Unfortunately, the same procedure was extended from the socialist blocks to the buildings from the 20s and 30s and beyond the program and public funding, it was turned into the dominant model of intervention. It is already a mass phenomenon and the massacre of old architecture seems unstoppable.
*Postwar modernism, Calea Griviței Boulevard, Bucharest. Ignoring detailsa nd discreeet values, the new obsession with flashy colors and „variety” leads, in a quite paradoxic way, to the erasure of differences and to banality. © Ștefan Tuchilă
Even when an intervention on the façade is followed by a deeper and better integrated one, the effects are usually negative. What is the solution, given that social needs are enormous, pressing and resources are seemingly insufficient?

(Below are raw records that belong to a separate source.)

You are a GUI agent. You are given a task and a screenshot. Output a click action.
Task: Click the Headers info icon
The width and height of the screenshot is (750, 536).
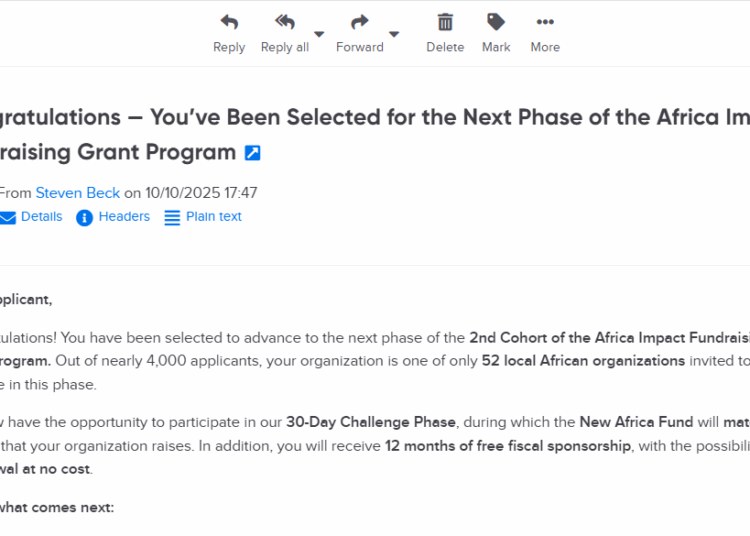pos(85,217)
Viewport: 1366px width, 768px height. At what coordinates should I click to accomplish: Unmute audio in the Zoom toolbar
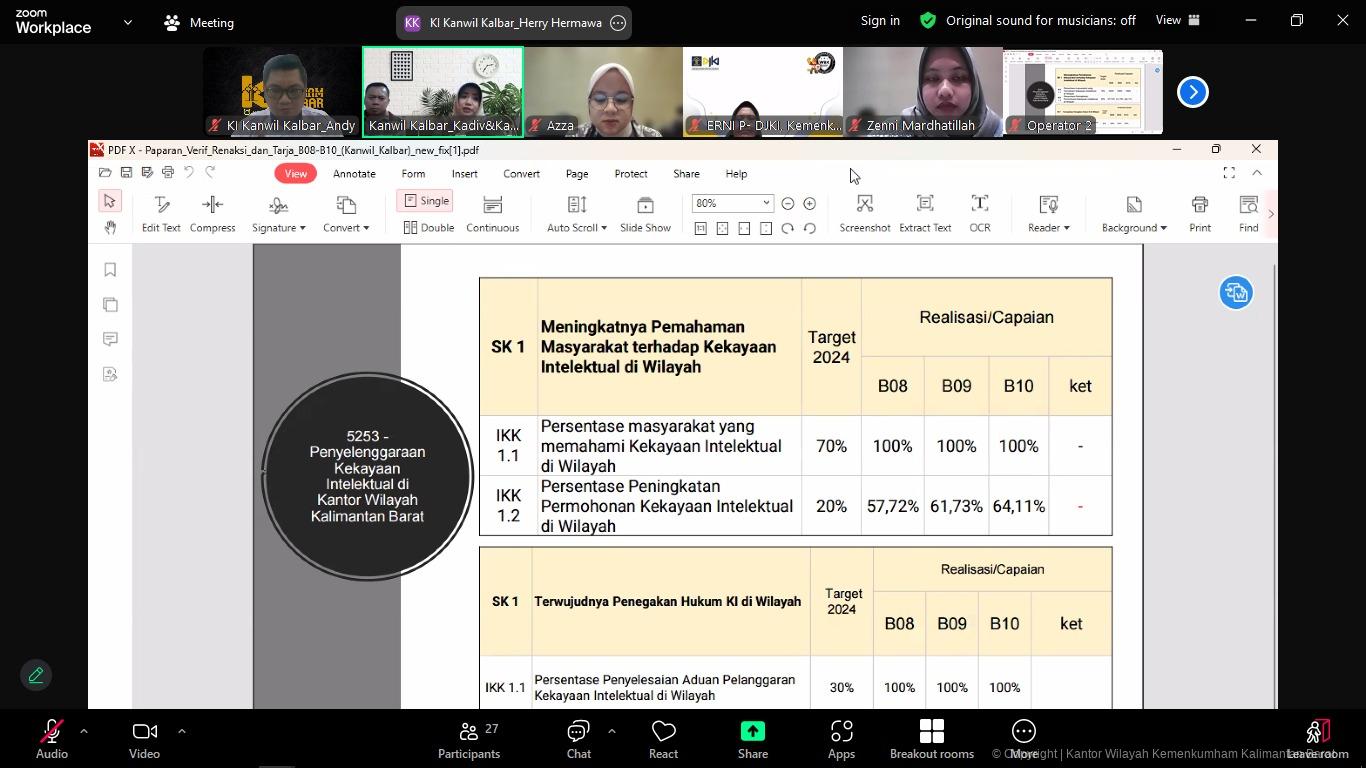coord(52,738)
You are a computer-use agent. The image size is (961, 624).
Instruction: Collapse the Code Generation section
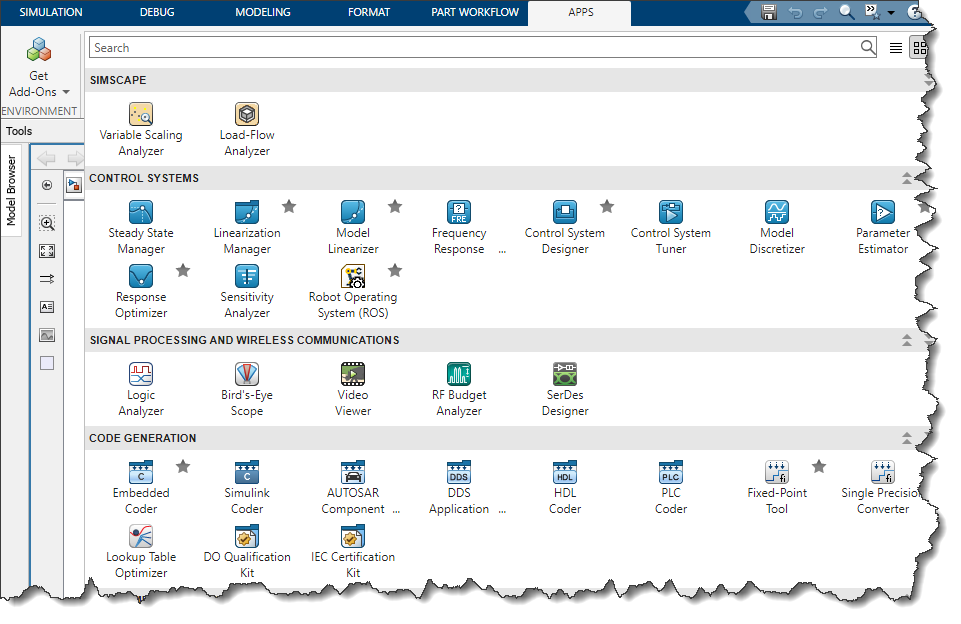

A limited action would be to expand a little the list of monuments, including strategically a couple of ensembles and representative buildings, which would become historical witnesses. A second set of measures, which would require a minimum of political will and vision, is a strategy that should cover as follows: a. rehabilitation programs to be integrated and always involve the participation (i.e. accountability) of the owners. and b. the execution and design contract to be separated, and to be carried out under the supervision of architects (and not involve a formal collaboration of a specialist). It’s important because today everybody talks only about either seismic or separate thermal rehabilitation, or about repairs, when in fact these so-called repairs get to completely change the character of the building.
*© Ștefan Tuchilă
Any funding would not be granted unless the existence of an architectural, technical and economic plan. It is not a utopia, but a normal system that works in so many other places. The problem is that we should go in exactly the opposite direction than the current one, which constantly has requirements to “simplify” the procedures by eliminating building permits for such operations.
Just as we borrowed, late but with slightly suicidal passion, old European ideas, such as urban highways, for instance, we will certainly get at some point a better attitude towards old heritage; but I do not know what will be left then to protect, recover or regenerate.